* **Instrução escrita A**:
Com base no texto para leitura, responda às perguntas abaixo:
(i) Com que família o poeta era aparentado?
(ii) Que funções exercia D. Bento de Camões?
(iii) Que línguas o poeta lia?
* **Instrução escrita B**: Resuma o texto para leitura em duas frases.

Aparentado com os Camões, da mais honrada (ou seja, enobrecida)
gente da cidade do Mondego, é ele próprio que afirma ter-lhe aqui
decorrido parte da mocidade:
Nesta florida terra,
Leda, fresca e serena,
Ledo e contente pera mim vivia.
..................................
Longo tempo passei,
Com a vida folguei...
Um seu tio paterno, D. Bento de
Camões, frade de Santa Cruz e chanceler da Universidade, com
probabilidade tem sido indicado como o protector e mentor de seus
estudos, mas é admissível que o próprio ambiente universitário lhe
haja suscitado curiosidades que, fora dele e através da vida, iria
satisfazendo por um audotidatismo que o tornou o poeta de mais
variada e viva cultura do seu tempo. Não terá sido o bacharel
latino, como já o biografismo fantasioso o graduou, mas, lendo o
latim, o italiano e, naturalmente, o castelhano, pôde nutrir sua
cultura de poeta e fazer florescer em suas Rimas — ou seja na sua
lírica — temas de vária origem, mas a que seu gênio criador imprimiu
a unidade da vida, porque tudo foi assimilado e vivido como próprio.

* **Dados extraídos**:
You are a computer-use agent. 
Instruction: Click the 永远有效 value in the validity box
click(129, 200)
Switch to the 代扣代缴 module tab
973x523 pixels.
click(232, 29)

--

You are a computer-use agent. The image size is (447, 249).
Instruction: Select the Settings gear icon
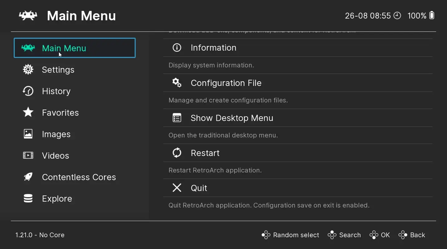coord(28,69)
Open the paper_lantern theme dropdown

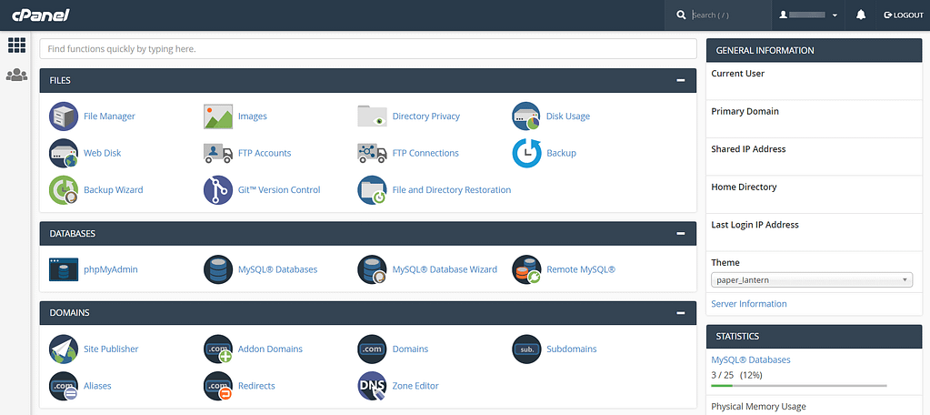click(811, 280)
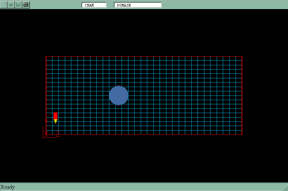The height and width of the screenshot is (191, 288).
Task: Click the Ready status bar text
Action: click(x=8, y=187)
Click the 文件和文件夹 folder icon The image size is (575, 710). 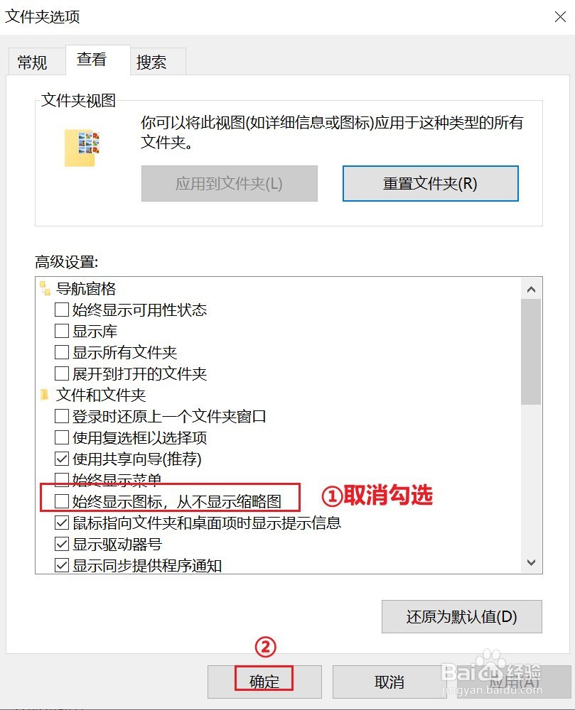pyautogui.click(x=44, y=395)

* **Solução do problema A**:
(i) Com os Camões.
(ii) Era frade de Santa Cruz e chanceler da Universidade.
(iii) Latim, italiano e castelhano.

* **Solução do problema B**: O poeta, aparentado com os Camões, afirma ter passado parte da mocidade na cidade do Mondego, e seu tio paterno, D. Bento de Camões, tem sido indicado como provável protetor e mentor de seus estudos. Sem ter sido o bacharel latino que o biografismo fantasioso lhe atribuiu, ele se tornou, como autodidata que lia latim, italiano e castelhano, o poeta de cultura mais variada e viva do seu tempo, dando unidade de vida aos temas de várias origens da sua lírica.